O que 150 anos de evolução, história, educação científica e debates não fazem: hoje posso chamar meu público de primata e ainda receber sua aprovação bem-humorada. Desde Darwin, muitos biólogos, psicólogos e neurocientistas se empenham em encontrar maneiras de identificar características distintivas do cérebro humano que justificassem nossa "superioridade". Muitos sossegaram quando, nos anos 1950, Henry Jerison calculou o coeficiente de encefalização e demonstrou que, comparados aos demais mamíferos, "nosso cérebro é de cinco a sete vezes maior do que o esperado".
Considere que o tamanho do cérebro cresce junto com o tamanho do corpo na evolução e olhe para gorilas e orangotangos: donos de corpos até três vezes maiores que o humano, o cérebro deles é apenas um terço do nosso. Para o corpo relativamente diminuto que temos, nosso cérebro deveria ser menor que o dos gorilas. Mas não é. Assunto encerrado: somos especiais.

Homens primatas
Mas a ideia de que seríamos especiais não se encaixava com o que eu aprendera na biologia: por que as regras da evolução se aplicariam a todos os outros animais, menos a nós? Após cinco anos de pesquisas determinando e comparando números de neurônios entre espécies de mamíferos, chegamos aos humanos, graças a uma colaboração com a equipe do Banco de Cérebros da USP.
Com 86 bilhões de neurônios, não 100 bilhões, e sendo eles metade das células do cérebro, e não um décimo, o cérebro humano é construído da maneira esperada para um cérebro de primata em um corpo de 70 kg -não maior do que o esperado nem com mais neurônios do que o esperado. Ou seja: as regras da evolução do cérebro de primatas também se aplicam a nós, como deveriam.
Se algo nos torna especiais, é a combinação de sermos primatas (e não, por exemplo, roedores, o que nos permite concentrar um grande número de neurônios em um volume pequeno) e, dentre os primatas, os felizes portadores do maior cérebro -e, portanto, do maior número de neurônios.
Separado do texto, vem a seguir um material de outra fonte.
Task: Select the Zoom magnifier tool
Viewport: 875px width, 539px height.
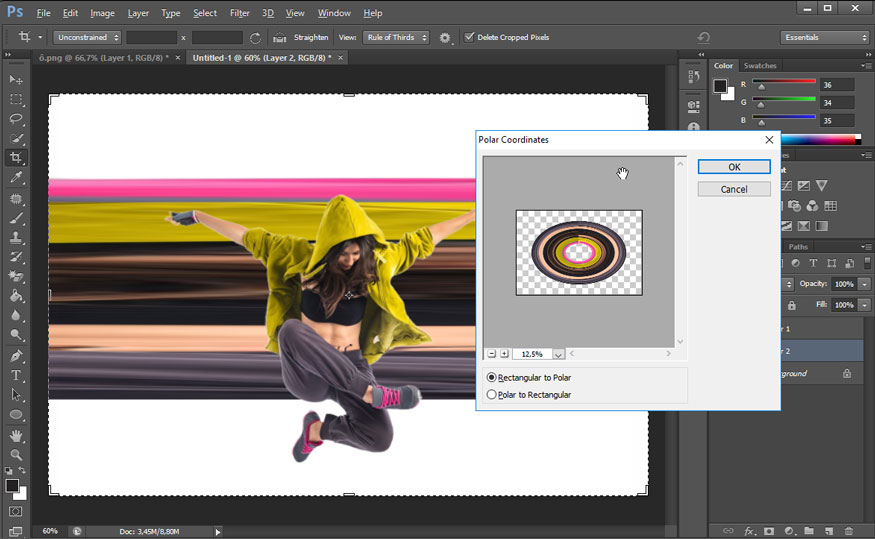Action: pos(16,455)
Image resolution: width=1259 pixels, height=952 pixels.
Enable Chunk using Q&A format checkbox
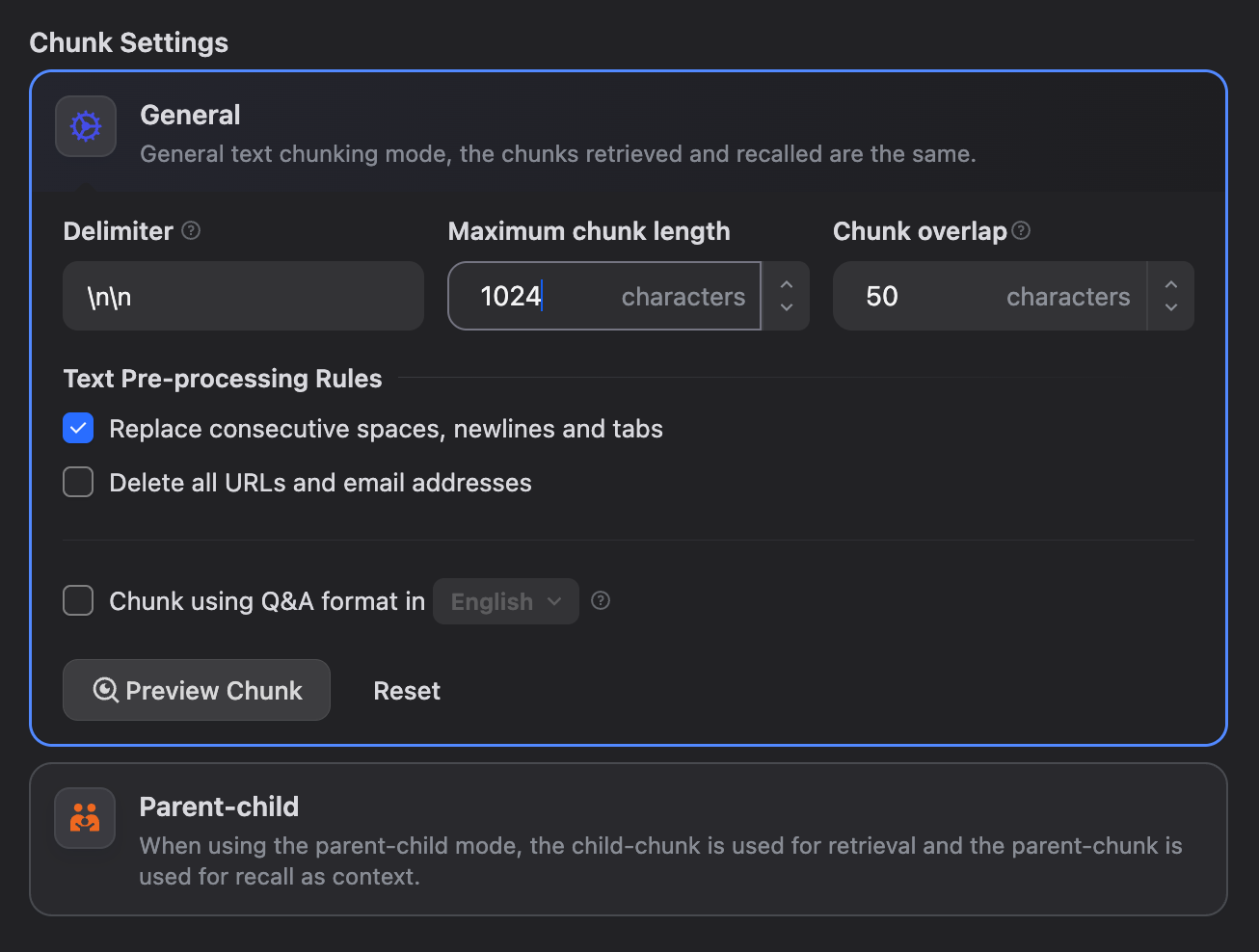coord(78,600)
Bons argumentos para Darwin responder aos seus detratores: "Sou primata, sim -e com muita honra".
Sugerimos então que os pontos fora da curva seriam não os humanos, mas os orangotangos e gorilas, donos, ao que tudo indica, de cérebros igualmente "normais" de primata, mas corpos exageradamente grandes. Tamanha inversão de valores, no entanto, impediu que nosso artigo fosse publicado na prestigiosa revista "Science" -porque um parecerista implicou com a ideia. Mudar o status quo da ciência dá trabalho...
Mas os pareceristas do "Journal of Comparative Neurology" gostaram da ideia -como muitos de meus pares, aliás-, e agora estamos prontos para ver o que o restante da comunidade científica terá a dizer. Acho divertido pensar que, por causa de ciência "made in Brazil", livros-texto em várias línguas talvez sejam revistos; Roberto Lent [pesquisador da UFRJ] já está pensando no que fazer com seus "Cem Bilhões de Neurônios" [ed. Atheneu].
E público e mídia, ao que parece, estão receptivos. Também, pudera; há 150 anos que Darwin nos prepara o terreno.

SUZANA HERCULANO-HOUZEL é neurocientista e professora da Universidade Federal do Rio de Janeiro. É autora de "Fique de Bem com o Seu Cérebro" (ed. Sextante), entre outros.